In my last post, I invited you to join me on the journey of learning to dance in the freedom and joy and grace offered to us through a relationship with God through Jesus. I also asked the question "is anyone else tired of being tired?" Little did I know that this week God was going to illuminate one of the sources of my tired-ness:
This past week I became so stressed out with the various responsibilties that came with the Christmas season and with taking care of my dad. Add those onto my constant quest to make everything happy and comfortable for everybody in my family at all times and you come out with one tired female.
My soul knew what was up and tried to tell me that I needed to get away and glean from Jesus for strength and power, but I didn't listen. Consequently, my soul felt heavier, grew tired, and joy became surface. Thankfully, God decided to draw me to Him and open my eyes to my need and desire for Him, and pulled me up a chair to sit with Him for awhile.

At first, I came to him with several questions that I had been debating over the break about some opportunities to lead small-groups during Disciple Now weekends that are coming up. He, in return, pulled out a question about another issue that I thought was un-related. (He does this a lot to me - and I used to wonder why He always wanted to talk about something other than my problem. It took me awhile to figure out that when He does that, He IS talking about my problem - the root of it.)
You see, there's a reason He is called the Great Counselor. I've attended several counseling sessions in my life and found that what makes a great counselor is one who can see past the surface level of the problem you're presenting and can ask the right questions to guide you to see and address the real problem. The root that is causing the problem you thought was the real issue.
So, when I brought my question about leading a group of girls in a study on persecution to followers of Christ, He brought up my confusing and conflicting feelings on His words in the New Testament about caring for one's family vs. abandoning everything to follow Him.

1 Timothy 5:8
But if anyone does not provide for his relatives, and especially for members of his household, he has denied the faith and is worse than an unbeliever."

Luke 14:26
"If anyone comes to me and does not hate his own father and mother and wife and children and brothers and sisters, yes, and even his own life, he cannot be my disciple."
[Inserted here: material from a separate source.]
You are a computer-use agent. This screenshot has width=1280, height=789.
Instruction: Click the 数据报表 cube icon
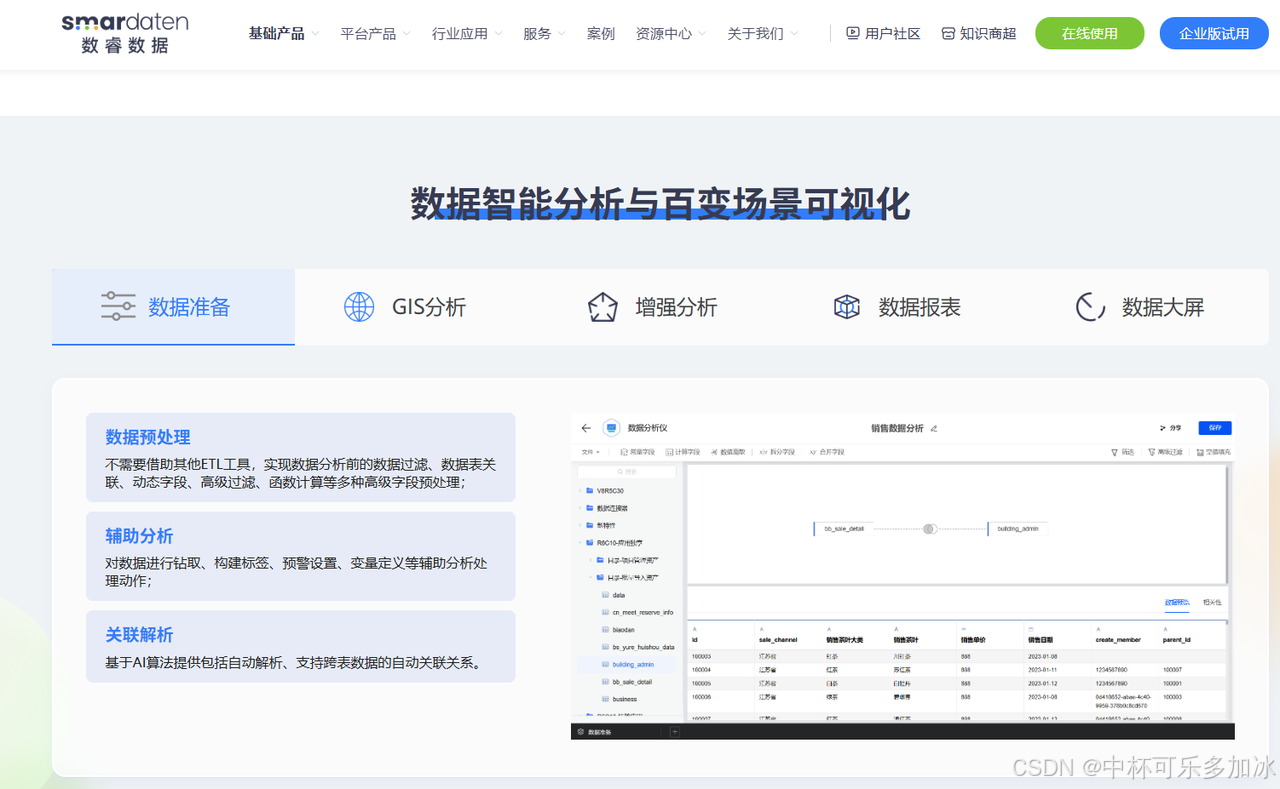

My response to these verses was very eloquent and wise:
"ummmm.....huh???"

As I sat and wondered about these verses, I remembered a tweet by John Piper containing a reference to this very dilemma. So, I decided to see what he had to say about it and after reading several articles and posts about this topic, I found one that summed it up nicely and to the point at Missions Untold .
As I read this post and the comment by Steph Bell underneath it, God pinpointed a very crucial issue in my faith.
Part of Steph's comment read:
"That was the first time  I realized I had been emotionally, and mentally, and I'm sure 'spiritually' carrying more than I should have been. It was not my fault that the world was coming down on my family while I was gone...and it's not my responisbility to be the savior."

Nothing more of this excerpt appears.